Re: Flink-1.6.1 :: HighAvailability :: ZooKeeperRunningJobsRegistry

Posted by Andrey Zagrebin on
URL: http://deprecated-apache-flink-user-mailing-list-archive.369.s1.nabble.com/Flink-1-6-1-HighAvailability-ZooKeeperRunningJobsRegistry-tp24115p24132.html

Hi Mike,

What was the full job life cycle? 
Did you start it with Flink 1.6.1 or canceled job running with 1.6.0? 
Was there a failover of Job Master while running before the cancelation?
What version of Zookeeper do you use?

Flink creates child nodes to create a lock for the job in Zookeeper.
Lock is removed by removing child node (ephemeral).
Persistent node can be a problem because if job dies and does not remove it, 
persistent node will not timeout and disappear as ephemeral one 
and the next job instance will not delete it because it is supposed to be locked by the previous.

There was a recent fix in 1.6.1 where the job data was not properly deleted from Zookeeper [1].
In general, it should not be the case and all job related data should be cleaned from Zookeeper upon cancellation.

Best,
Andrey

[1] https://issues.apache.org/jira/browse/FLINK-10011

On 25 Oct 2018, at 15:30, Mikhail Pryakhin <[hidden email]> wrote:

Hi Flink experts!

When a streaming job with Zookeeper-HA enabled gets cancelled all the job-related Zookeeper nodes are not removed.

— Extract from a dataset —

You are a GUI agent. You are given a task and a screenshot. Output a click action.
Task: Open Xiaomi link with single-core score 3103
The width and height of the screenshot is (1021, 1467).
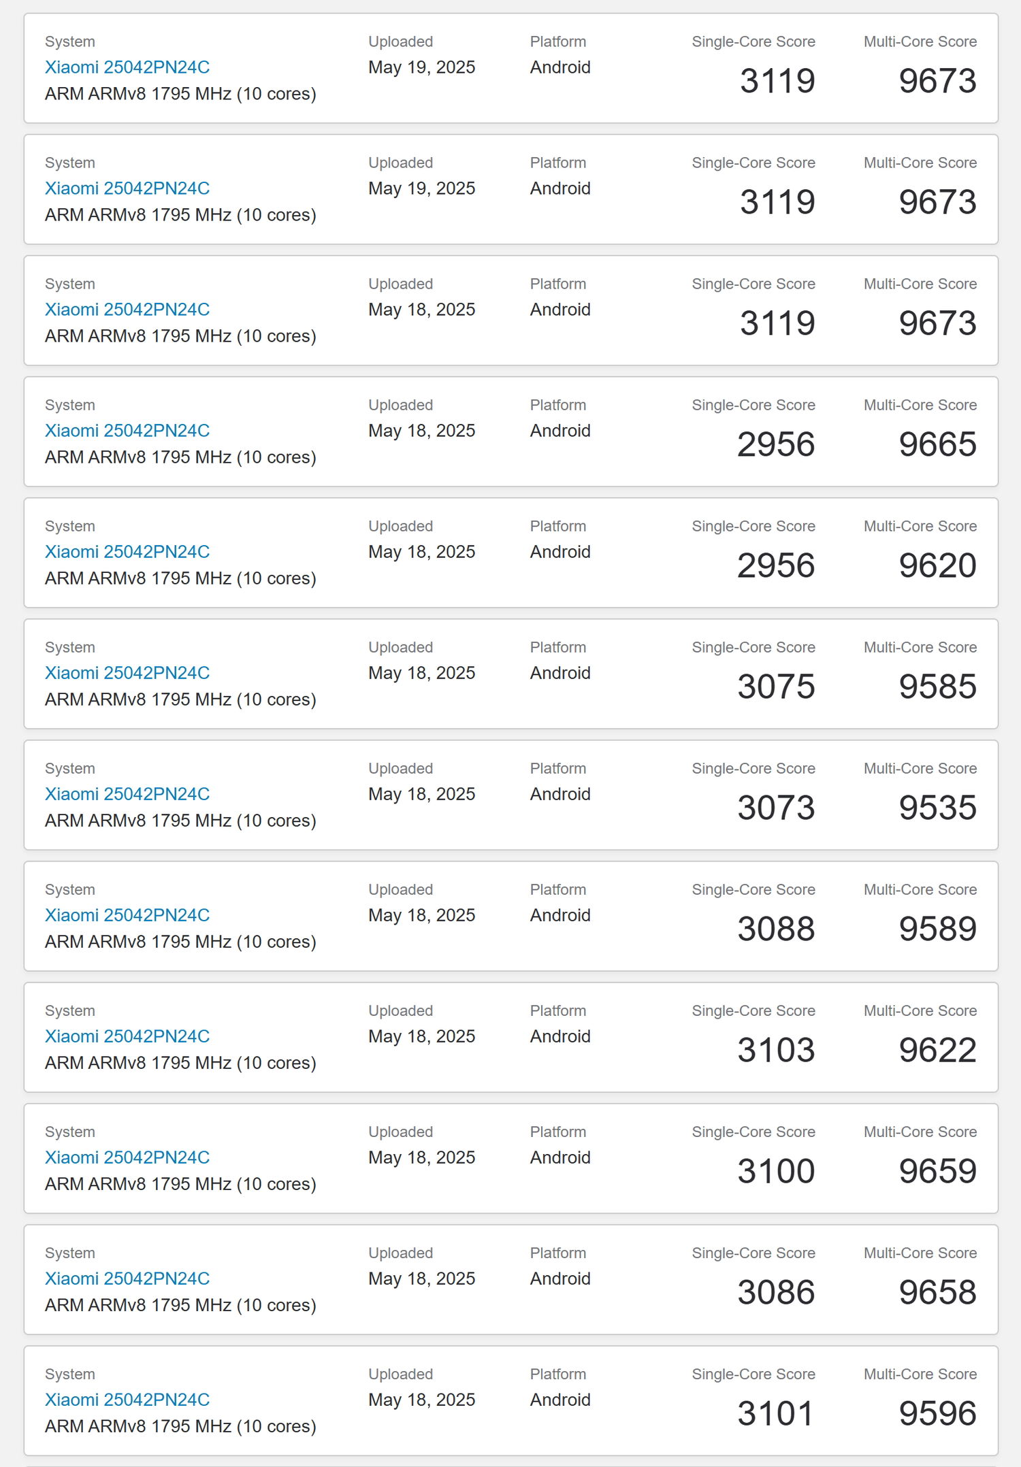click(x=127, y=1036)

Is there a reason behind that? 
I noticed that Zookeeper paths are created of type "Container Node" (an Ephemeral node that can have nested nodes) and fall back to Persistent node type in case Zookeeper doesn't support this sort of nodes. 
But anyway, it is worth removing the job Zookeeper node when a job is cancelled, isn't it?

Thank you in advance!

Kind Regards,
Mike Pryakhin